> Отрывок из документа
Его с юности притягивала живопись, и в прежнюю свою бытность в Москве Лев Николаевич даже ходил на занятия в Училище живописи, ваяния и зодчества, где обучалась его старшая дочь Татьяна Львовна, и затевал подчас жаркие споры с преподавателями. В 80-е годы Толстой продолжал посещать выставки передвижников и иностранных художников в Третьяковской галерее, встречался с ее основателем. «В моей мастерской, стоя иногда перед начатой мною картиной, — рассказывал И. Е. Репин, — он поражал меня совершенно неожиданными и необыкновенными замечаниями самой сути дела; освещал вдруг всю мою затею новым светом, прибавлял животрепещущие детали в главных местах, и картина чудесно оживлялась…»

> Задания для выполнения
a – Проверьте по отрывку о Толстом и живописи три утверждения: (i) Татьяна Львовна обучалась в Училище живописи, ваяния и зодчества; (ii) в 80-е годы Толстой перестал посещать выставки передвижников; (iii) по словам Репина, замечания Толстого в мастерской казались ему вполне ожидаемыми. Для каждого ответьте «да» или «нет» и дословно процитируйте решающие слова отрывка.
b – Допишите продолжение отрывка о Толстом и живописи, начиная с места, где он заканчивается.
Пункты, идущие далее, для работы не понадобятся.

Записи из набора данных
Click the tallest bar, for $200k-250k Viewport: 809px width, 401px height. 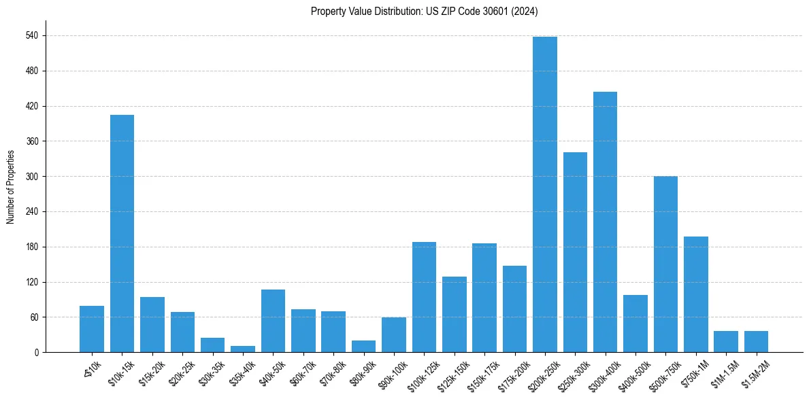click(544, 194)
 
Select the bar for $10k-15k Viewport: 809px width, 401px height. click(122, 233)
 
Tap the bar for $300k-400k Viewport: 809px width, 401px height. click(605, 222)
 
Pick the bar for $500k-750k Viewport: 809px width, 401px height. click(665, 264)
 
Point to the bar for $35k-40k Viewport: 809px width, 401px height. click(243, 349)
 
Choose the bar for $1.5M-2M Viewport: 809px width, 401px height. click(756, 341)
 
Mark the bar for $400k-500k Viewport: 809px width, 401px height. click(635, 324)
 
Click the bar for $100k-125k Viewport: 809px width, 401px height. click(424, 297)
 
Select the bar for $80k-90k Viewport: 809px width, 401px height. click(363, 346)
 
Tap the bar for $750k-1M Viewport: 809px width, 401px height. click(695, 294)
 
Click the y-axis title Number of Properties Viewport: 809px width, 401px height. click(10, 187)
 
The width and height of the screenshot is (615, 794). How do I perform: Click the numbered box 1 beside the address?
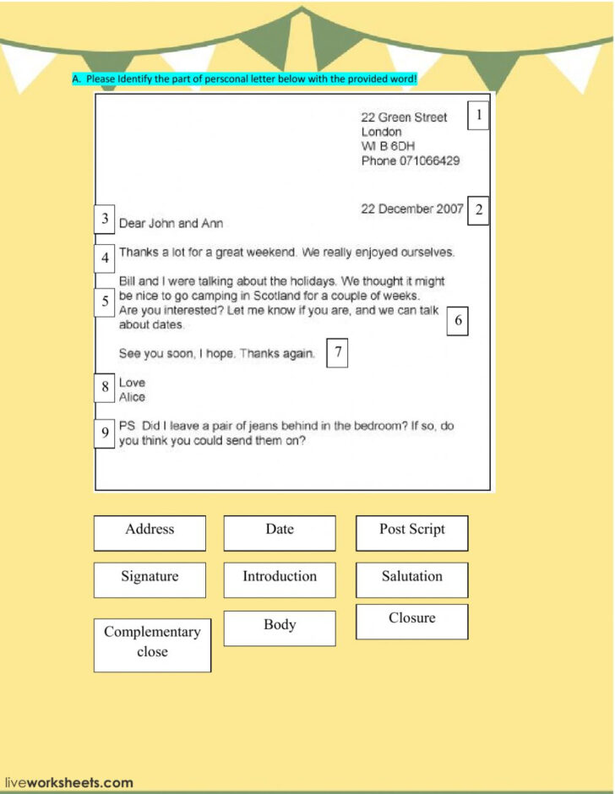479,116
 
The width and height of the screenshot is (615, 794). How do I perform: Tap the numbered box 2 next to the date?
479,210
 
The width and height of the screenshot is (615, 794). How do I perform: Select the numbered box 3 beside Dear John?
105,220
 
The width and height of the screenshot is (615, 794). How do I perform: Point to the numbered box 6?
458,321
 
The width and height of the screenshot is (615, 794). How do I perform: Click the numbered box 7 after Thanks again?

> Ответы по порядку
a –
(i) Да: «где обучалась его старшая дочь Татьяна Львовна».
(ii) Нет: «В 80-е годы Толстой продолжал посещать выставки передвижников».
(iii) Нет: «он поражал меня совершенно неожиданными и необыкновенными замечаниями самой сути дела».

b –
Нередко обсуждение новых работ переносилось в залу хамовнического дома, который всегда был полон народа. «Тут бывали и выдающиеся артисты Москвы — музыканты, композиторы и художники, профессора и ученые; видные иностранцы не только из Европы, но и из дальней Америки и Австралии, питерские фрейлины и сановники, губернаторы и прокуроры; молодежь — подруги и поклонники дочерей, товарищи сыновей. И рядом с каким-нибудь генералом свиты — другом юности Толстого — социалисты-революционеры, обреченные, быть может, на ссылку в Сибирь или вышедшие из тюрьмы, пострадавшие за свои убеждения последователи Толстого. Все, что в жизни и даже в фантазии казалось несовместимым, мирно встречалось здесь за большим чайным столом».

Так описывает традиционные субботние вечера в Хамовниках художник Л. О. Пастернак, иллюстратор толстовских произведений, которого Лев Николаевич ставил очень высоко, отец замечательного советского поэта Бориса Пастернака. Он подчеркивает при этом, что Толстой умел «как истый аристократ души каждому из посетителей сказать свое живое, то ласковое, то остроумное, то участливое, но всегда нужное слово».

Его услышал здесь однажды февральским вечером 1894 года и молодой служащий губернской библиотеки на Полтавщине, начинающий сотрудник провинциальных газет Иван Бунин.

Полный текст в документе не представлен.